=== Information shown ===

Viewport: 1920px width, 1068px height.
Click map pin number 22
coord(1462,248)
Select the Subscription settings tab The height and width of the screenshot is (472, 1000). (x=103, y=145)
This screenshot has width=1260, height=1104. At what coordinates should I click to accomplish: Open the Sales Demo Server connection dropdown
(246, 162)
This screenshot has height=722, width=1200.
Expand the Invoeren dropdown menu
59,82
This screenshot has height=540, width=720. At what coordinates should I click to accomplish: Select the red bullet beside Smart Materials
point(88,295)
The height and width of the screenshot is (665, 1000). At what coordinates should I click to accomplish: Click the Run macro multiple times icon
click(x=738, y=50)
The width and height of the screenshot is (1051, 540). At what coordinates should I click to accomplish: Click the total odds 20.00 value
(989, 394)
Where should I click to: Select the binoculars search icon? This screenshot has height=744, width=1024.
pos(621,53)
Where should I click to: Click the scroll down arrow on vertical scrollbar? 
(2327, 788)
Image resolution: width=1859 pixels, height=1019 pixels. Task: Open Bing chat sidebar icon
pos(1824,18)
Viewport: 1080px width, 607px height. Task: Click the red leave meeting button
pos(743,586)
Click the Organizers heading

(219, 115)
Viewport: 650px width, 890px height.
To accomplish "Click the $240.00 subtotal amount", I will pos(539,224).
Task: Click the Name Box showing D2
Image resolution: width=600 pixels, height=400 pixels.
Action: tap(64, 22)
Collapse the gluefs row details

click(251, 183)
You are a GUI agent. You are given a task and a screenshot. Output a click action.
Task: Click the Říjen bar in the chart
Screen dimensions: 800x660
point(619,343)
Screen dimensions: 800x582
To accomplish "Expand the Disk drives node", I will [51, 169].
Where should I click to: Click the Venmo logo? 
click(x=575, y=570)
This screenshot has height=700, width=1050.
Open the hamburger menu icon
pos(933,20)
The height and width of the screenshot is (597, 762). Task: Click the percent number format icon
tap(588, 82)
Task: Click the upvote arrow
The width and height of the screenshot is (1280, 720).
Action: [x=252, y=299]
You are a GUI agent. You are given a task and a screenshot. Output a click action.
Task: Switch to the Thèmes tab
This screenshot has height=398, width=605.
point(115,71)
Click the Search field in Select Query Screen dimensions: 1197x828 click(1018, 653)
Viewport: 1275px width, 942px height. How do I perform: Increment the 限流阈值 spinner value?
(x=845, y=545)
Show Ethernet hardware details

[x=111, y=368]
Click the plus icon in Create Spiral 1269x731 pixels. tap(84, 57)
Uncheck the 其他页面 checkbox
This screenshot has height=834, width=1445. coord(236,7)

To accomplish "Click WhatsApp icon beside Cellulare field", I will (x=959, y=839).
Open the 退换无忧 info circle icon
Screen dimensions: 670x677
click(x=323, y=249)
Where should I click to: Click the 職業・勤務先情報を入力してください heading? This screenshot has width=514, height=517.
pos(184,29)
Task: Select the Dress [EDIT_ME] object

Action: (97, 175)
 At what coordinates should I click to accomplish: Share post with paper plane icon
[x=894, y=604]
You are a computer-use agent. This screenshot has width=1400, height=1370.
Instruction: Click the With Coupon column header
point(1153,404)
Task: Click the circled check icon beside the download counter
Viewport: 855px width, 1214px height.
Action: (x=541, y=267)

===

What you are asked to do:
Write out every entry word for word.

Result of the task:
Viewport: 1920px width, 1068px height.
Click map pin number 22
coord(1462,248)
Select the Subscription settings tab The height and width of the screenshot is (472, 1000). (x=103, y=145)
This screenshot has width=1260, height=1104. At what coordinates should I click to accomplish: Open the Sales Demo Server connection dropdown
(246, 162)
This screenshot has height=722, width=1200.
Expand the Invoeren dropdown menu
59,82
This screenshot has height=540, width=720. At what coordinates should I click to accomplish: Select the red bullet beside Smart Materials
point(88,295)
The height and width of the screenshot is (665, 1000). At what coordinates should I click to accomplish: Click the Run macro multiple times icon
click(x=738, y=50)
The width and height of the screenshot is (1051, 540). At what coordinates should I click to accomplish: Click the total odds 20.00 value
(989, 394)
Where should I click to: Select the binoculars search icon? This screenshot has height=744, width=1024.
pos(621,53)
Where should I click to: Click the scroll down arrow on vertical scrollbar? 
(2327, 788)
Image resolution: width=1859 pixels, height=1019 pixels. Task: Open Bing chat sidebar icon
pos(1824,18)
Viewport: 1080px width, 607px height. Task: Click the red leave meeting button
pos(743,586)
Click the Organizers heading

(219, 115)
Viewport: 650px width, 890px height.
To accomplish "Click the $240.00 subtotal amount", I will pos(539,224).
Task: Click the Name Box showing D2
Image resolution: width=600 pixels, height=400 pixels.
Action: tap(64, 22)
Collapse the gluefs row details

click(251, 183)
You are a GUI agent. You are given a task and a screenshot. Output a click action.
Task: Click the Říjen bar in the chart
Screen dimensions: 800x660
point(619,343)
Screen dimensions: 800x582
To accomplish "Expand the Disk drives node", I will [51, 169].
Where should I click to: Click the Venmo logo? 
click(x=575, y=570)
This screenshot has height=700, width=1050.
Open the hamburger menu icon
pos(933,20)
The height and width of the screenshot is (597, 762). Task: Click the percent number format icon
tap(588, 82)
Task: Click the upvote arrow
The width and height of the screenshot is (1280, 720).
Action: [x=252, y=299]
You are a GUI agent. You are given a task and a screenshot. Output a click action.
Task: Switch to the Thèmes tab
This screenshot has height=398, width=605.
point(115,71)
Click the Search field in Select Query Screen dimensions: 1197x828 click(1018, 653)
Viewport: 1275px width, 942px height. How do I perform: Increment the 限流阈值 spinner value?
(x=845, y=545)
Show Ethernet hardware details

[x=111, y=368]
Click the plus icon in Create Spiral 1269x731 pixels. tap(84, 57)
Uncheck the 其他页面 checkbox
This screenshot has height=834, width=1445. coord(236,7)

To accomplish "Click WhatsApp icon beside Cellulare field", I will (x=959, y=839).
Open the 退换无忧 info circle icon
Screen dimensions: 670x677
click(x=323, y=249)
Where should I click to: Click the 職業・勤務先情報を入力してください heading? This screenshot has width=514, height=517.
pos(184,29)
Task: Select the Dress [EDIT_ME] object

Action: (97, 175)
 At what coordinates should I click to accomplish: Share post with paper plane icon
[x=894, y=604]
You are a computer-use agent. This screenshot has width=1400, height=1370.
Instruction: Click the With Coupon column header
point(1153,404)
Task: Click the circled check icon beside the download counter
Viewport: 855px width, 1214px height.
Action: (x=541, y=267)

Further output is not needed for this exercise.